Bigway serving its last kim chee burger

By Karen Blakeman
Advertiser Staff Writer

Wahiawa's comfort food source for 42 years, Bigway Burger, is packing up the recipe for kim chee burgers and closing its doors on Sunday.

Tony Choi, co-owner of Bigway Burger, and cook Yvonne Pancipanci are serving up some of the Wahiawa restaurant's final meals. The restaurant is closing Sunday.

Rebecca Breyer • The Honolulu Advertiser

"I told my 17-year-old daughter, and she started crying," said Jackie Tapia, a Honolulu resident who grew up in Wahiawa.

Tapia said as soon as she heard the restaurant would close she decided it was time to make one more trip to Bigway. That was right after she called family members on the Mainland and told them they'd enjoyed their last Bigway teriyaki plates.

She was enjoying hers yesterday afternoon.

Tony Choi, who owns and operates the landmark restaurant with his brother, Melvyn, and wife, Shirley, said the expiration of Bigway's lease and other factors contributed to the family's decision to sell. It wasn't a popular one, he said.

"I had two ladies today tell me they planned to protest," he said. "They said: You just can't close."

Another customer had said his family had been thinking of nothing but Bigway kim chee burgers since boarding an airplane on the Mainland, and had gone straight to Bigway, instead of his mother's house, after landing on O'ahu.

Choi said many of his customers who grew up in Wahiawa think of Bigway food as the town's own home-cooked meals.

"It's comfort food," he said. "People tell me: I was feeling down so I decided to come here."

Tapia said she thought of the place as home.

"Even the ice is better," she said. "Maybe the way they shave it or — oh, now I'm going to tear up."

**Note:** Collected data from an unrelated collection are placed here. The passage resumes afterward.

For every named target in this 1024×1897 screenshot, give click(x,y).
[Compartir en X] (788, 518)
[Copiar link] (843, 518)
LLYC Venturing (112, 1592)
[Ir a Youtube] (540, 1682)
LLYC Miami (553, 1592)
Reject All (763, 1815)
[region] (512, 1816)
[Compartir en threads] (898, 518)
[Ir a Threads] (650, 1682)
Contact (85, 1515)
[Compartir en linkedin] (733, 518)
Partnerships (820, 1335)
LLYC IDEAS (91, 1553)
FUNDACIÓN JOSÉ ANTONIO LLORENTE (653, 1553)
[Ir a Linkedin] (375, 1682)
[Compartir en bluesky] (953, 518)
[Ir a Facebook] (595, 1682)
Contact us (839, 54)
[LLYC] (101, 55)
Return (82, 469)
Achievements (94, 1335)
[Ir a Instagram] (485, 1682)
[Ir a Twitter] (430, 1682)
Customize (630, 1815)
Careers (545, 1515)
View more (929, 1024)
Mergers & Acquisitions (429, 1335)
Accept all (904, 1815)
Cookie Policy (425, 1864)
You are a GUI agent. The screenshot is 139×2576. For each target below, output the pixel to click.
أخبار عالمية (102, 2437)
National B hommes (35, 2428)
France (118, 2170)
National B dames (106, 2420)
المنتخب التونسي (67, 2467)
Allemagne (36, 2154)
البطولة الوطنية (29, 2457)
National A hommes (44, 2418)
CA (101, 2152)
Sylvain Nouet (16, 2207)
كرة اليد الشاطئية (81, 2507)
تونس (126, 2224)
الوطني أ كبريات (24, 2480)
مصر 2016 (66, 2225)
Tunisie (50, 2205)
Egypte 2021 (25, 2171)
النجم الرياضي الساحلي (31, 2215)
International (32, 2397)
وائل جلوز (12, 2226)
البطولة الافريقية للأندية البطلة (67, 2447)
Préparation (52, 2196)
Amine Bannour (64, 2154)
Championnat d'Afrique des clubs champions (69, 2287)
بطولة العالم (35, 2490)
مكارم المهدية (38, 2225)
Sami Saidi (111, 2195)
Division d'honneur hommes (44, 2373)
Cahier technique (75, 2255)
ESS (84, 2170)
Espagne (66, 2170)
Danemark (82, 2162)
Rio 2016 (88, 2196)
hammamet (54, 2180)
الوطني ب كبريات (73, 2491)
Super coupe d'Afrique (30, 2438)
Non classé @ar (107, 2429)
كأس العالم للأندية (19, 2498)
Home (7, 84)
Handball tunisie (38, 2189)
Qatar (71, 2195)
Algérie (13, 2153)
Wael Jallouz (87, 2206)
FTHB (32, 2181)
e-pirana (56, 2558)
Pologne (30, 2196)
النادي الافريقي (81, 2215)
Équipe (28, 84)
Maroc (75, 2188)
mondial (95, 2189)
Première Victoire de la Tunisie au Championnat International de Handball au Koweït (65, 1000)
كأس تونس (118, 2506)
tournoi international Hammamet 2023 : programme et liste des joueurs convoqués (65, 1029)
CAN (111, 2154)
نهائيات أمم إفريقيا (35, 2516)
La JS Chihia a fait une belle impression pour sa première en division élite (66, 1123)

Bigway was started by Choi's parents, Smitty and Daisy, in September 1961, when Choi was a high school freshman.

After a few years away for college and a tour of Vietnam, Choi came back to the restaurant, and eventually took it over.

Choi said most of the restaurant's recipes were invented by his mother, and the specially seasoned french fries and sweet-and-sour spare ribs have remained extremely popular.

His father, he said, came up with the idea of the kim chee burger, and that caught on so well that all burgers — including cheese and teriyaki — were offered with kim chee.

Loyalty to a particular noodle company kept the saimin tasting the same since Daisy first prepared it, he said.

The Tamura family of nearby Tamura's Wahiawa Market, Choi said, will continue a food service operation on the Bigway site at 211 Hiwi Place.

They have agreed to take on all of Bigway's employees, Choi said.

But Choi said the sale of the restaurant did not include the use of the Bigway name, and the new owners will not have access to the Choi family recipes.

Bigway is scheduled to close at 10:30 p.m. Sunday, Choi said. After that, he and Shirley plan to take a trip to Denver, and visit their grandchildren.

Things are sort of open after that trip, he said, but the Chois have not ruled out the possibility of opening another restaurant.